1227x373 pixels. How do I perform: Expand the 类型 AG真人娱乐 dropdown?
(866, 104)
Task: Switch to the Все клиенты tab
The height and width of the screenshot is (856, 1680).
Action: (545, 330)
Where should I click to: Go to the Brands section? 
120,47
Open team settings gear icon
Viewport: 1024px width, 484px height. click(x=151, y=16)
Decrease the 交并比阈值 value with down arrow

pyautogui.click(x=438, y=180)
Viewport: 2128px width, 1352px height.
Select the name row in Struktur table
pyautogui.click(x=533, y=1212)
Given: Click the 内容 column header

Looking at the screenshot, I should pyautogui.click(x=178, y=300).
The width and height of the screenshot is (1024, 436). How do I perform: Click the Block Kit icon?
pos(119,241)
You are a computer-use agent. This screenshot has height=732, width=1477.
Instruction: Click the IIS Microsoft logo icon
———
§ **Written exercise**
Turn the records above into a Markdown table with the columns Row and Line, giving each non-blank line its own numbered row.

§ **The reply**
| Row | Line |
|---|---|
| 1 | 1227x373 pixels. How do I perform: Expand the 类型 AG真人娱乐 dropdown? |
| 2 | (866, 104) |
| 3 | Task: Switch to the Все клиенты tab |
| 4 | The height and width of the screenshot is (856, 1680). |
| 5 | Action: (545, 330) |
| 6 | Where should I click to: Go to the Brands section?  |
| 7 | 120,47 |
| 8 | Open team settings gear icon |
| 9 | Viewport: 1024px width, 484px height. click(x=151, y=16) |
| 10 | Decrease the 交并比阈值 value with down arrow |
| 11 | pyautogui.click(x=438, y=180) |
| 12 | Viewport: 2128px width, 1352px height. |
| 13 | Select the name row in Struktur table |
| 14 | pyautogui.click(x=533, y=1212) |
| 15 | Given: Click the 内容 column header |
| 16 | Looking at the screenshot, I should pyautogui.click(x=178, y=300). |
| 17 | The width and height of the screenshot is (1024, 436). How do I perform: Click the Block Kit icon? |
| 18 | pos(119,241) |
| 19 | You are a computer-use agent. This screenshot has height=732, width=1477. |
| 20 | Instruction: Click the IIS Microsoft logo icon |